John Papay, one of the report’s authors, who is an associate professor of education and economics at Brown University, said the gaps in college completion and earnings among students of different backgrounds with similar MCAS scores were among the most striking and troubling findings. He said there were likely many factors creating the gaps, including a lack of resources in college counseling at public high schools serving large portions of disadvantage students and a lack of academic and financial support once students reached college campuses.
Chris Gabrieli, chairman of the Massachusetts Board of Higher Education, said colleges bear a lot of responsibility for the plight of disadvantaged students who have similar MCAS scores as their white peers but less success in earning degrees and securing good-paying jobs. College campuses need to move more swiftly in adapting to a more diverse student population, he said.
“We need to double down our efforts,” Gabrieli said. “The data is showing us we can’t keep doing what we are doing and narrow the gaps. We have to do new and different things.”
Gabrieli said state colleges have bolstered efforts in recent years to help disadvantaged students. One promising endeavor, he said, is an “early college” program, in which high school students can take courses at public colleges.
The report, done in partnership with state education officials, was paid for with grants from the Spencer Foundation, a nonprofit in Chicago that funds education research, and the Institute of Education Sciences at the US Department of Education.
Researchers tracked the outcomes for thousands of public high school students, starting in the early 2000s, from the time they took their MCAS exams and as they progressed through college and the workforce.
The Rev. Willie Bodrick II of the Boston Network of Black Student Achievement called the findings disheartening.
“We need to have a serious conversation about what these inequities mean and how we weed out bias,” Bodrick said. “Many of our young people feel that in predominantly white institutions there is not enough support.”
Bodrick recalled the hard social adjustments he made when he enrolled at Georgetown University in 2006 after graduating from Atlanta public schools. It was the first time he had white classmates and also very few teachers who looked like him.

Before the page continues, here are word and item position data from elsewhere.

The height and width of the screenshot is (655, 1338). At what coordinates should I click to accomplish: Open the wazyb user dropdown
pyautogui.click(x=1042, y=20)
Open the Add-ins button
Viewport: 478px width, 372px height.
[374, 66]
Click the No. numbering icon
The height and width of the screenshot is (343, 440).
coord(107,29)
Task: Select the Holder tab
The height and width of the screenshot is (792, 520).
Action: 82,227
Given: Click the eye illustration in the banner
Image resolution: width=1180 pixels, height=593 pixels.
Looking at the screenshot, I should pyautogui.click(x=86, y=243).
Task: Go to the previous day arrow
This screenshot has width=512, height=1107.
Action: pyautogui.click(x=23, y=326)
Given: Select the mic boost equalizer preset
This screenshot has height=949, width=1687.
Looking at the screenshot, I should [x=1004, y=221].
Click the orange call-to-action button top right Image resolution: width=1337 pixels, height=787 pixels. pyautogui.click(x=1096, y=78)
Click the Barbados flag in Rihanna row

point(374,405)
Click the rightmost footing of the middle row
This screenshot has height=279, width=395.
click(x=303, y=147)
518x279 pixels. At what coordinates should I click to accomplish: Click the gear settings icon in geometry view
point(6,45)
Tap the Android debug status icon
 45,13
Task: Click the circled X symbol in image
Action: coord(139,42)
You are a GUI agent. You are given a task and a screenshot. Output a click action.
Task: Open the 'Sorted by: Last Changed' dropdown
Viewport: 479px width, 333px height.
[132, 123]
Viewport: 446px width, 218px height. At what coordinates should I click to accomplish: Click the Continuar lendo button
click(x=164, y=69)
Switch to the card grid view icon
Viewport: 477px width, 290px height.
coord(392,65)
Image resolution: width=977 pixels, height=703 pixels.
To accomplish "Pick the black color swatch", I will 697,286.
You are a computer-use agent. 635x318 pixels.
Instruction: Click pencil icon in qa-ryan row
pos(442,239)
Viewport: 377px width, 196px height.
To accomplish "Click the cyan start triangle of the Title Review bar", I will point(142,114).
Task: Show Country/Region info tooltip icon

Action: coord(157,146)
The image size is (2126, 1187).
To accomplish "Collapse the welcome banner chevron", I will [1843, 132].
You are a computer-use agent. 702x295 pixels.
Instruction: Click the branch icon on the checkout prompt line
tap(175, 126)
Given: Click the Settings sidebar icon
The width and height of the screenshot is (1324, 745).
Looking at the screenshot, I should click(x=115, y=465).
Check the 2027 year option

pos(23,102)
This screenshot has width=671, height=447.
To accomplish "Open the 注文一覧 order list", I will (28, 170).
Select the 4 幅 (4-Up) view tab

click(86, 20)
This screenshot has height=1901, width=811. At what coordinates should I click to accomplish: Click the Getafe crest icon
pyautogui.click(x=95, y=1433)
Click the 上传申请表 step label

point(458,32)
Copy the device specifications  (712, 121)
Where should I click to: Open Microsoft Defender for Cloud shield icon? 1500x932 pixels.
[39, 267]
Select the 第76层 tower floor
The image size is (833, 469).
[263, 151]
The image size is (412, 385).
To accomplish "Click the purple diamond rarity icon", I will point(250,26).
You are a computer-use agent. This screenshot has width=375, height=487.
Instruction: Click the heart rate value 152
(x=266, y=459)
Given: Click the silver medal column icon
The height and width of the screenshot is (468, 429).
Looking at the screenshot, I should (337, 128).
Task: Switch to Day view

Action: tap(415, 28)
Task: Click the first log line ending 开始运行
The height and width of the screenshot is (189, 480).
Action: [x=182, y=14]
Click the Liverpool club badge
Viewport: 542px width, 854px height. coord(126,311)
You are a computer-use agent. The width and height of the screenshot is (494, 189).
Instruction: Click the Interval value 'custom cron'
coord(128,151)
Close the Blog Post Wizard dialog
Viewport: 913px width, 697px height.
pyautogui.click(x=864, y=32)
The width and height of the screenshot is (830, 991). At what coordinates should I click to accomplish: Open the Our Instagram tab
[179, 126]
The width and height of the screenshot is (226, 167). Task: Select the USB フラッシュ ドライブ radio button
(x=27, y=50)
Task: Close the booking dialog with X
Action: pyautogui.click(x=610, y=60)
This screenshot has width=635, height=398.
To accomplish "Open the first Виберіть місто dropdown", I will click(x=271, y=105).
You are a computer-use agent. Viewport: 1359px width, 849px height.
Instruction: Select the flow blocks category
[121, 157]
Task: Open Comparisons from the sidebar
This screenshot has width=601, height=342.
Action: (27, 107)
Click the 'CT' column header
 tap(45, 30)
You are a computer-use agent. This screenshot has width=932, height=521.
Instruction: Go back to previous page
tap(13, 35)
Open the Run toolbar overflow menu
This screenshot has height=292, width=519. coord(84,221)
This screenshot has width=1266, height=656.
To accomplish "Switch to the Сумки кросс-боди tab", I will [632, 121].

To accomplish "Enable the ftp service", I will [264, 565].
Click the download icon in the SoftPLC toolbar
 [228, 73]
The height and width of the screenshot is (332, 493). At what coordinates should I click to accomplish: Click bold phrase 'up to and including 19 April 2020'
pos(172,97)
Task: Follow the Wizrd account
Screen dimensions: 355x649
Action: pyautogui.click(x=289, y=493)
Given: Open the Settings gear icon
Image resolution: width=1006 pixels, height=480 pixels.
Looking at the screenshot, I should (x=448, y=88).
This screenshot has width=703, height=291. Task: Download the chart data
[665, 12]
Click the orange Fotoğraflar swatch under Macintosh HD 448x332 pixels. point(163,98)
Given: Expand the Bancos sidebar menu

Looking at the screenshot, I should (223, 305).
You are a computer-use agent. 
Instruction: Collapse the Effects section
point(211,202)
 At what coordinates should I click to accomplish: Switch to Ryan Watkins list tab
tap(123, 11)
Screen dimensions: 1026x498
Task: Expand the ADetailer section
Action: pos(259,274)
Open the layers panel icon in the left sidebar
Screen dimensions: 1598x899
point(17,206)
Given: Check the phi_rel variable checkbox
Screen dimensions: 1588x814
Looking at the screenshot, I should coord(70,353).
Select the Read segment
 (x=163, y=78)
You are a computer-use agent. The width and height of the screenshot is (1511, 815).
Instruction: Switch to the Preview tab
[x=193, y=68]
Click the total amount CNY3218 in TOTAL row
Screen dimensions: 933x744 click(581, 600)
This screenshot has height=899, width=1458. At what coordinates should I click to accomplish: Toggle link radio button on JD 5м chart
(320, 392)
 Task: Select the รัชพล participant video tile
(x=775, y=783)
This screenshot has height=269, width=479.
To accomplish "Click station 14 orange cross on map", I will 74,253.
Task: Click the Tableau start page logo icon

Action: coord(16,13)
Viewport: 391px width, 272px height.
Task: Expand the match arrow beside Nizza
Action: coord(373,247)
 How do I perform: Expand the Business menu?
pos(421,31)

“I remember very clearly in a philosophy class questioning if I should raise my hand,” he said. “That was something I never felt before. . . . There is this weight that Black students carry around because there is not always a presumption of intelligence.”
Even some professors made incorrect assumptions about his background and experiences, as did police officers who questioned if he was in the right neighborhood. Bodrick said he gradually acclimated, forging friendships with his football teammates and joining groups, such as a Black student alliance and a gospel choir. He also received support, he said, from his parents who held college degrees and could share advice on navigating college life and interacting with white people — a resource that many Black and Latino students don’t have because they are the first in their families to attend college.
“Without those communities, I would have felt like I was in the wilderness,” said Bodrick, who went on to earn degrees at Harvard Divinity School and Northeastern University Law School. “Our colleges and universities are not looking critically enough at other factors that are at play that can impact Black and Latino students’ success in college.”